Risk Transference is the classic insurance use case. The problem with risk transference is that you can only transfer risk for the direct costs associated with an incident. While this is a minor problem for insurance products like home and auto, it is a major issue for cyber risk insurance given that a full 66% of an average breach in the United States is categorized as an indirect cost. Put another way, if you are one of the 28% of companies that use cyber risk insurance as a replacement for cyber defense, your best case result is that you have transferred 34% of your risk and accepted 66%. In reality, you have likely not identified and transferred all risk factors, so you are likely accepting upwards of 80% of your risk. If you are the CEO and highly risk tolerant, this might be an acceptable strategy, if you are not, you likely don’t have the authority to make such a bold decision. Because risk transference is a strategy that is generally associated with buying down identified risk, it is most often the domain of the CFO.
The Genius of the AND
Jim Collins is an influential author of business philosophy books who has a multitude of quotable sayings, but one of the concepts that he is known for is the tyranny of the OR and the genius of the AND. This is applicable to risk management in a profound way. Those that are asking if they should buy a cyber risk insurance policy OR deploy cyber defenses are asking the wrong question. Essentially, a healthy organization should have Risk Mitigation strategies AND Risk Transference strategies AND Risk Acceptance Strategies AND likely some Risk Avoidance strategies. Ultimately, the quantity of risk and the likelihood that risk materializes are the factors that should go into the calculation of a Risk Transference premium, so it could be argued that Risk Transference should be the final strategy deployed in order to avoid accepting risk that cannot be mitigated or avoided. Unfortunately, too many organizations are trying to finish before they start and leading with the end.

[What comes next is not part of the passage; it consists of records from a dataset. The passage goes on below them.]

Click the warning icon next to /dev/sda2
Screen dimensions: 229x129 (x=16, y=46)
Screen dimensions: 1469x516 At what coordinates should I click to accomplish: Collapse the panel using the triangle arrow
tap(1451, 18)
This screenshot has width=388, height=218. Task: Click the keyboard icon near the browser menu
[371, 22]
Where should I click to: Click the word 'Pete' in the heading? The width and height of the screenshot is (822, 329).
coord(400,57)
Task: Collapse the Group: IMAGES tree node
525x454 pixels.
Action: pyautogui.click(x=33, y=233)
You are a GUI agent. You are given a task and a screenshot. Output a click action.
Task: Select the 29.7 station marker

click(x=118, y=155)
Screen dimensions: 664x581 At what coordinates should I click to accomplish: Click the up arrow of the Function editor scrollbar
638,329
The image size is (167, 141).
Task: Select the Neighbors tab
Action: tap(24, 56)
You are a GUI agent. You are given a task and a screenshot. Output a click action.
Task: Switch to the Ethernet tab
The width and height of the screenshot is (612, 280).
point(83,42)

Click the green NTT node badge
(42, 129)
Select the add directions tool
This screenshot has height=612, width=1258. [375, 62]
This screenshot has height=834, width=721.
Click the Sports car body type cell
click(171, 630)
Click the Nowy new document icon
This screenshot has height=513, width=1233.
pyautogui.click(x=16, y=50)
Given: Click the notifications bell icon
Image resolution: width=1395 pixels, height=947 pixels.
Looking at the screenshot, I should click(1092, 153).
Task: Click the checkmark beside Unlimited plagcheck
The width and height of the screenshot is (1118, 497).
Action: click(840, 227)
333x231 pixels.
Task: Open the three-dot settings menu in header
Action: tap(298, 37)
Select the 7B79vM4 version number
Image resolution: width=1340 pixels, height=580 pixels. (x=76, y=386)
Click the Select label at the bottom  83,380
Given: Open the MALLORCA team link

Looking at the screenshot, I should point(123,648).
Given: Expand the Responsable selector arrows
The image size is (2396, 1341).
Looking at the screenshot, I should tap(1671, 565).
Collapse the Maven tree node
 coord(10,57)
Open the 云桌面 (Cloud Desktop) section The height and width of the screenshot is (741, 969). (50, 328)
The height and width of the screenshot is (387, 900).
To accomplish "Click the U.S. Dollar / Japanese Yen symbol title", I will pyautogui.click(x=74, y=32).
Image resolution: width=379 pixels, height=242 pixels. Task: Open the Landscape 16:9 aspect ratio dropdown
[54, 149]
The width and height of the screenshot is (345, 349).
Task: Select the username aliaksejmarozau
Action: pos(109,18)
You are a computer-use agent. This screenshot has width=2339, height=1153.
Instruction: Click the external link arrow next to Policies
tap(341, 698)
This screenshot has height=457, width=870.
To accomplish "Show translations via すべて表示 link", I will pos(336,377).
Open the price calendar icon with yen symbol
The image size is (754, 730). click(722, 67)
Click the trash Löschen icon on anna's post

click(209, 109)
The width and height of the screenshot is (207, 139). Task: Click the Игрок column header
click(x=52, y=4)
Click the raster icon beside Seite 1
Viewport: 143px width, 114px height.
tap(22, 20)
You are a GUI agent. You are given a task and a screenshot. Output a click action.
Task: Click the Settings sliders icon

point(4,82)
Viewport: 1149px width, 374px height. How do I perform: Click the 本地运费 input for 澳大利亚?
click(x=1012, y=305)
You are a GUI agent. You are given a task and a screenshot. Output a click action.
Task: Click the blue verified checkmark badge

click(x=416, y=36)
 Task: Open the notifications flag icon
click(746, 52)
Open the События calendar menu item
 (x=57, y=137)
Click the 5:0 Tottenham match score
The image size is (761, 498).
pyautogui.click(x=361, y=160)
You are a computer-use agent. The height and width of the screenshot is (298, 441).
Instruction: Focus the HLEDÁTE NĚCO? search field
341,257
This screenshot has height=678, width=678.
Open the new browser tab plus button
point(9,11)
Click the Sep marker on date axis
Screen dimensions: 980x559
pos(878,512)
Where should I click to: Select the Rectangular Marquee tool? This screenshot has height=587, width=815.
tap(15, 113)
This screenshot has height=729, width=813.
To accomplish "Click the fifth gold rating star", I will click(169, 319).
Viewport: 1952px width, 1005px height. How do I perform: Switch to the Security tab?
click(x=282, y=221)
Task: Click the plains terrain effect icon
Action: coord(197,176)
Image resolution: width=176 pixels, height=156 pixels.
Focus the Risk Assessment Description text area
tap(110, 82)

While all four risk management strategies are important to treat risk in an organization of any size, it is important to ensure we do not allow frustration to prevent us from deploying sensible risk mitigation strategies. The truth is there is no easy button. That includes cyber risk insurance. It’s true that cyber risk insurance is a relatively immature market, but regardless of how much it matures, it will always be a part of the equation of how to treat risk and not the answer. Just as light energy and heat energy are inextricably linked, risk mitigation, risk transference, risk avoidance, and risk mitigation will always be components of a sensible risk mitigation strategy. The proportions of each will vary by organization, but they will all be omnipresent. So the answer to the question of whether an organization should buy a cyber insurance policy or build a program to mitigate as much risk as possible, is “Yes!”, and it always will be.